What Newsom Vetoed — The Bills of Substance
Governor Newsom declined to sign the following key bills, each of which would have delivered measurable benefits to descendants of enslaved people:
- AB 7: This bill would have allowed (but not required) public and private colleges to grant admissions preference to applicants who are descendants of U.S. slavery. Newsom labeled it “unnecessary,” asserting that universities already possess discretion over admissions. Politico
- AB 57 (or associated homebuying assistance): This bill would have set aside 10 % of funds in a first-time homebuyer assistance program specifically for descendants of enslaved persons. It was vetoed over concerns that an “ancestry-based set-aside” could incur legal risk. AP News
- SB 1050: A bill designed to allow families whose property was taken by racially motivated eminent domain to claim restitution, compensation, or return of property. Newsom vetoed it, citing that the state lacked an existing agency capable of implementing its provisions. AP News
In short: admissions preference, home-assistance set-asides, and property restitution—these were bills meant to do actual repair. They died under the governor’s pen. Meanwhile, Newsom signed SB 518 (creating the Bureau) and a companion measure funding genealogical verification through the California State University system. AP News
Thus the paradox: the bureau exists, but its tools of restoration do not.
The Meaningless Bureau Without Means
By sanctioning the bureau without backing meaningful programs, Newsom has institutionalized research over restoration. The bureau may collect genealogical data, certify lineage, and plan—but it cannot itself compensate, allocate property, or guarantee admission. Without enabling legislation, it is little more than a promise in waiting.

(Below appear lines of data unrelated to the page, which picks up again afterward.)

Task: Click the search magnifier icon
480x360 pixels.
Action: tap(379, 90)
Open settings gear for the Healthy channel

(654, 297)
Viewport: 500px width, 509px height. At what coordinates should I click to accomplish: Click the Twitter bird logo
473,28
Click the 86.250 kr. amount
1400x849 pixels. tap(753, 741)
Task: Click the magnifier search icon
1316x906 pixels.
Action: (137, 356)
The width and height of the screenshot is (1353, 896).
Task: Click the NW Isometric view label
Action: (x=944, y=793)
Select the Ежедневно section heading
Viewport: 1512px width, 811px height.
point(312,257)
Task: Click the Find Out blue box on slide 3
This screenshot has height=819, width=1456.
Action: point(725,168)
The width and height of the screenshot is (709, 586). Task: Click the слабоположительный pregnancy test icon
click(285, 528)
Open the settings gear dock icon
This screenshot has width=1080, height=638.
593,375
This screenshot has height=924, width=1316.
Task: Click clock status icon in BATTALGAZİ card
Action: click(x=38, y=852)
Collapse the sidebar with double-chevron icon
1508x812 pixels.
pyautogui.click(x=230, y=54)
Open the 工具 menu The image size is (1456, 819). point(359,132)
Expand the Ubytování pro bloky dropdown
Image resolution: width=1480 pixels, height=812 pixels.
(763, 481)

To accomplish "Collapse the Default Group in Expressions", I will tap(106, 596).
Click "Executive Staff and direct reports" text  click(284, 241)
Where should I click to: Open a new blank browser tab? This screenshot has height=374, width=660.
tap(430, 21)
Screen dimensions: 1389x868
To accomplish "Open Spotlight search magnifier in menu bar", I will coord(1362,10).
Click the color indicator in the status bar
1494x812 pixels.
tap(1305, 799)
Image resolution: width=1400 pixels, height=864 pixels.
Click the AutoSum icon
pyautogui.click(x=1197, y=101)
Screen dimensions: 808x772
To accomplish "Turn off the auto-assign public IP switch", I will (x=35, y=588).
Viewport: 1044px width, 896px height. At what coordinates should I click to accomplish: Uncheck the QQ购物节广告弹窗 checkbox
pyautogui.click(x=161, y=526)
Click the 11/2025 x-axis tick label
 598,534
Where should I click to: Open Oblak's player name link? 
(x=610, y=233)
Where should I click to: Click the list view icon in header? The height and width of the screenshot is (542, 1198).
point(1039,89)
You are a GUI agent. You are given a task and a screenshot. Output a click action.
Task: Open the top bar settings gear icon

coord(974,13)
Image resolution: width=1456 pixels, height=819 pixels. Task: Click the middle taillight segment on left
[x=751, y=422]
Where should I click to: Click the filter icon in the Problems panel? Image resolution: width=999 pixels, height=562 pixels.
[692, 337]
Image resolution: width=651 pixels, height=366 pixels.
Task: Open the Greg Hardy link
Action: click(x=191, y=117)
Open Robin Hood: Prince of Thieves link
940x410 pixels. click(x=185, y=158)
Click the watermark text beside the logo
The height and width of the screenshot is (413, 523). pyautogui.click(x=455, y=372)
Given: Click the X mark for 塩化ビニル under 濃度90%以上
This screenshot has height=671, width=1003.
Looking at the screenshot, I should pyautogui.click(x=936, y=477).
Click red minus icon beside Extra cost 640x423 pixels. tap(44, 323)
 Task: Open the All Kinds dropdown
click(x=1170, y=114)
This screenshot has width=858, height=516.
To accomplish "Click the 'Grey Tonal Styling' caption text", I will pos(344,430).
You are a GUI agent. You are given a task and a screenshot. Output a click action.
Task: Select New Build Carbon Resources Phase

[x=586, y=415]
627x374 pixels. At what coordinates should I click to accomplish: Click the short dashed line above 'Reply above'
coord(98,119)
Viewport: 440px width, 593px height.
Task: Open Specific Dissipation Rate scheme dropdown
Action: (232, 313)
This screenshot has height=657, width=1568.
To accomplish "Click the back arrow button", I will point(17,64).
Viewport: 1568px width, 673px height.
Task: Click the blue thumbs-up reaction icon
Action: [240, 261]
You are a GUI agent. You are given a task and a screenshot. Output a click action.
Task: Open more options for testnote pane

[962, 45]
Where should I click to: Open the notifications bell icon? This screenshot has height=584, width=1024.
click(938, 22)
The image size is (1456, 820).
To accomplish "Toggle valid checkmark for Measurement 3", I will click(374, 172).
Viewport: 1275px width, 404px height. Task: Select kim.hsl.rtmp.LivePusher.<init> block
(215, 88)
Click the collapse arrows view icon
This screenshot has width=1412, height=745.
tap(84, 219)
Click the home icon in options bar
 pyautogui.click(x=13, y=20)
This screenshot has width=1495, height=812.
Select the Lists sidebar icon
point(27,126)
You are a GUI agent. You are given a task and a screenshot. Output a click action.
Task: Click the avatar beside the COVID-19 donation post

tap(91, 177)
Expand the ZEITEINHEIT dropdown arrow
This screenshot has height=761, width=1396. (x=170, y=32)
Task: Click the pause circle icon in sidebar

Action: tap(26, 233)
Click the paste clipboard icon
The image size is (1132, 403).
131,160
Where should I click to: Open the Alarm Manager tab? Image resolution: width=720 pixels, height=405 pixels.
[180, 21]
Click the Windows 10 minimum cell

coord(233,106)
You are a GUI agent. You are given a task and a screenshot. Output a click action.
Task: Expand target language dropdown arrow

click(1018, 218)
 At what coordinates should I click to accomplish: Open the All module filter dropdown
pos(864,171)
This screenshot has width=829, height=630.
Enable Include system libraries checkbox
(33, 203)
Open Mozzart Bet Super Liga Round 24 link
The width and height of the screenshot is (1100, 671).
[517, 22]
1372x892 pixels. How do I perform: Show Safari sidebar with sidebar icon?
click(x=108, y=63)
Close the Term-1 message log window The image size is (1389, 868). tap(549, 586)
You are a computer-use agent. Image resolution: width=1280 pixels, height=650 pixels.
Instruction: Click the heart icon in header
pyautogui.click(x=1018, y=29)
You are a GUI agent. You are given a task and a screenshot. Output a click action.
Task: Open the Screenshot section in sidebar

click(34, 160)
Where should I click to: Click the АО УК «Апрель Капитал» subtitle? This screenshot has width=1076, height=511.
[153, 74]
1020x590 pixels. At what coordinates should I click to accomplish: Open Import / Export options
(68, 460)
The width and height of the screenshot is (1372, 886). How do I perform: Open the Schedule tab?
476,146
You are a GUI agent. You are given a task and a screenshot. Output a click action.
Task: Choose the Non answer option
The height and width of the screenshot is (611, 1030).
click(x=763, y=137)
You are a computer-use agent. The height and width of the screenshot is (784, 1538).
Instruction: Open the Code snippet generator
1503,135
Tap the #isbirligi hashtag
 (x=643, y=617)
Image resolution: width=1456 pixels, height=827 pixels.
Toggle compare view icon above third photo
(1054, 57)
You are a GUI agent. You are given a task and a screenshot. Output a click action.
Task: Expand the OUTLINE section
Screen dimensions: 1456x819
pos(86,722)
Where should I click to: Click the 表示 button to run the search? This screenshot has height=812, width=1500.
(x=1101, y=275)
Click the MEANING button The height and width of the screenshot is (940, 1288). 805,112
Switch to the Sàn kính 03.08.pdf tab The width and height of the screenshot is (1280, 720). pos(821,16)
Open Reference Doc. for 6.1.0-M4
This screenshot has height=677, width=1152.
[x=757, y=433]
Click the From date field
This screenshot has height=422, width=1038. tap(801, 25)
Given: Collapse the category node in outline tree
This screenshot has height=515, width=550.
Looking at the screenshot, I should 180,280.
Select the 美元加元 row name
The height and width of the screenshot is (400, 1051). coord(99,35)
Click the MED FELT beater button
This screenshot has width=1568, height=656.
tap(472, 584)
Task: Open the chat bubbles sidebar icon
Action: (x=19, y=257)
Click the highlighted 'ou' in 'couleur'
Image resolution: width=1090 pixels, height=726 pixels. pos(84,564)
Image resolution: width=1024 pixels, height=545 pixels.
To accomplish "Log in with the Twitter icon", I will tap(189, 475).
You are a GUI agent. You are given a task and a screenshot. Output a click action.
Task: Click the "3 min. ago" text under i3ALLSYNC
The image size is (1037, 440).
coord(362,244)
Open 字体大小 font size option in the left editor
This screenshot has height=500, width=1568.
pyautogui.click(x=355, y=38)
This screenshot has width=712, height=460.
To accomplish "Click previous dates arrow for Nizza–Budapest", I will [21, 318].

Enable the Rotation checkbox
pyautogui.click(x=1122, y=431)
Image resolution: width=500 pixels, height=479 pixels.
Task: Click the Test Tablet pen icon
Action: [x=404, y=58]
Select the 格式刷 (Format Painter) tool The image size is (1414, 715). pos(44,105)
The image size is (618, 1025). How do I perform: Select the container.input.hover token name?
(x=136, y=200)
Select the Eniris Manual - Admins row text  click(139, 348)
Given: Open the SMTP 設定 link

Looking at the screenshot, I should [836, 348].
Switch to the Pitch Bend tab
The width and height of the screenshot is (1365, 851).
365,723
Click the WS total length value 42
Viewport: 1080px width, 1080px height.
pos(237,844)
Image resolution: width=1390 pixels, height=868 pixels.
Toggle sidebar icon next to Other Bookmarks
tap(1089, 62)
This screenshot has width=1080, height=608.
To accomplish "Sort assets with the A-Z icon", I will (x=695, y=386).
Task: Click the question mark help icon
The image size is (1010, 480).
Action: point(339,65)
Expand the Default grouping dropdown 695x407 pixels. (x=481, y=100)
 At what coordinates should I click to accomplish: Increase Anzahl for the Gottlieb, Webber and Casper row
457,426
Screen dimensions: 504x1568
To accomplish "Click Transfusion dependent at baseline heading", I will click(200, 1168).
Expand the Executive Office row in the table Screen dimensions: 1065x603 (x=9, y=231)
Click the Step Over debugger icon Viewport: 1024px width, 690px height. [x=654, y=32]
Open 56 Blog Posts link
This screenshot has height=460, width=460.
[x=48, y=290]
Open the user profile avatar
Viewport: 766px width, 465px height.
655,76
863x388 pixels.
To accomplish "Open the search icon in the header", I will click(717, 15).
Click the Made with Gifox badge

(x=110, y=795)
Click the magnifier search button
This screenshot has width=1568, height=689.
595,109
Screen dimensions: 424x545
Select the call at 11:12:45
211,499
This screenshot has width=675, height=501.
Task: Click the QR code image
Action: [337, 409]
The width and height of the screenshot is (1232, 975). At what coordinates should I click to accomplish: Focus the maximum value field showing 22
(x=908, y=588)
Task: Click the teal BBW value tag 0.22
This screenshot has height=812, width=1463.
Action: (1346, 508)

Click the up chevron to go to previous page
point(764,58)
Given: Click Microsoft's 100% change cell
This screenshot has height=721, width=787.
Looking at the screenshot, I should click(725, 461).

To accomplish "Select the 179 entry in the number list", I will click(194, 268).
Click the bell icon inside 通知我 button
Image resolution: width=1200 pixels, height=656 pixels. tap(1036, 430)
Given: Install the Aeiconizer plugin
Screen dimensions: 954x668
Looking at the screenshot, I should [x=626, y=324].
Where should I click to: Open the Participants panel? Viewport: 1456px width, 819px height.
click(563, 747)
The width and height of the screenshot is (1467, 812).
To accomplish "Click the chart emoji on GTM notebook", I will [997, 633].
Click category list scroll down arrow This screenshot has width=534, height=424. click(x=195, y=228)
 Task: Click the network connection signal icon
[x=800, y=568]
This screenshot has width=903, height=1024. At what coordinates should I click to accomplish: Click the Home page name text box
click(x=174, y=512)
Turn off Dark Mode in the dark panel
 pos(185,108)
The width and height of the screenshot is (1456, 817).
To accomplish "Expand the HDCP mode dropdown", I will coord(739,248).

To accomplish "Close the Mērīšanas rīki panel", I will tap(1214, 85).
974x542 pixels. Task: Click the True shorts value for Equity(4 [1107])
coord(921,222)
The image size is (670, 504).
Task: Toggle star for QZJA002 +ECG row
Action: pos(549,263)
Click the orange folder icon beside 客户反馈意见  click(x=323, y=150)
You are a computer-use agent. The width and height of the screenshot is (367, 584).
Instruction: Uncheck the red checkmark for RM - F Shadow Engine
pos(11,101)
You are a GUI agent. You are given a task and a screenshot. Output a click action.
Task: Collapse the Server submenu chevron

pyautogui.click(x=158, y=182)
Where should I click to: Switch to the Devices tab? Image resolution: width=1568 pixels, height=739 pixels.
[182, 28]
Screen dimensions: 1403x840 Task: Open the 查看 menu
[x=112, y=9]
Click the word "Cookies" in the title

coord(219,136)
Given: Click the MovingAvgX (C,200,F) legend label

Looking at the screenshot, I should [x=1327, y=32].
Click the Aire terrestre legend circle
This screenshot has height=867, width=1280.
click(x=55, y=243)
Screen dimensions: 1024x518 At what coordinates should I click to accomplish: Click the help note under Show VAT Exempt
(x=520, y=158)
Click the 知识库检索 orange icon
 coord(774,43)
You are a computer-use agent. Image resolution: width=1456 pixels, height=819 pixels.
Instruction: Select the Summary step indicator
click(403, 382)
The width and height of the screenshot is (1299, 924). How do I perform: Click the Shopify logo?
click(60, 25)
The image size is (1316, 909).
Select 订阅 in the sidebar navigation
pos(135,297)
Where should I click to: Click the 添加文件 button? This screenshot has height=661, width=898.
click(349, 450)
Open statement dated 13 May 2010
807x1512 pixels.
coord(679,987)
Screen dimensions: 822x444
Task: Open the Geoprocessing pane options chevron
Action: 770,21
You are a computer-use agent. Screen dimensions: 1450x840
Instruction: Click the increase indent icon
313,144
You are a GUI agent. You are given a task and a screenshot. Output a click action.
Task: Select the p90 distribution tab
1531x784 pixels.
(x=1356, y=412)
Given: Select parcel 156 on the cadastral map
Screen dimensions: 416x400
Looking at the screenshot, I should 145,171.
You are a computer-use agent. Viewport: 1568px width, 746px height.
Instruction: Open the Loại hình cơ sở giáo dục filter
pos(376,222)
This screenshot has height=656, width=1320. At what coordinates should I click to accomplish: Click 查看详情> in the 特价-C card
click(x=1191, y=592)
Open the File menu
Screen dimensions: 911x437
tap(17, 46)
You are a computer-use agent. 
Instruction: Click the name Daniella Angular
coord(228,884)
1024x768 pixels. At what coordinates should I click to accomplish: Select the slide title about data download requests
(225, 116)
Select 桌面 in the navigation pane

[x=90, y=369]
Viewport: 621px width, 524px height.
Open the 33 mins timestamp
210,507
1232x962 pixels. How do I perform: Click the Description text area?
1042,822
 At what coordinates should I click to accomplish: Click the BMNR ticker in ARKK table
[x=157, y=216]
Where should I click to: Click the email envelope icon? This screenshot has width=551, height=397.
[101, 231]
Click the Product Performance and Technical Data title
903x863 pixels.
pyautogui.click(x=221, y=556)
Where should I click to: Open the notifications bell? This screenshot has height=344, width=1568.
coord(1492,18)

This move is especially perilous for Newsom’s political ambitions. Should he run for president, critics will point to these vetoes to charge that he speaks of justice while withholding it. A national base expecting substantive reforms may see this as evidence of cautious symbolicism rather than courageous leadership.
California’s approach risks becoming a cautionary tale: structures without substance, a bureaucracy built around hope, not restitution.
Washington State’s Moment: Deliver What California Denied
Washington State is in a distinct position. Under the lineage-based reparations study (envisioned in part by AR 1870), the groundwork is being laid before mass expectations. But the path forward must not replicate California’s half-measures.
Washington must insist on:
- Simultaneous enabling legislation, the study’s conclusion should automatically trigger bills for admissions preference, home-buying set-asides, business grants, property compensation, or cash.
- Lineage-verified preferences, like the California bills attempted, but tethered to the agency itself, ensuring constitutionally defensible implementation.
- A standing lineage reparations office with budget, not merely a task force or commission.
- Transparent accountability, annual public audits and a descendant oversight board.
- Immediate pilot payments or grants, small, symbolic disbursements to show good faith before larger claims processing begins.
If Washington acts in this way, it can redeem the Democratic promise in 2027 and beyond. In a nation weary of symbolic gestures, Washington can become the state that actually delivers reparatory justice.
Let California’s vetoes be our guidepost, not our pattern. The bureau without resources is hollow. Washington must not repeat the error. Build the structure and fill it with justice.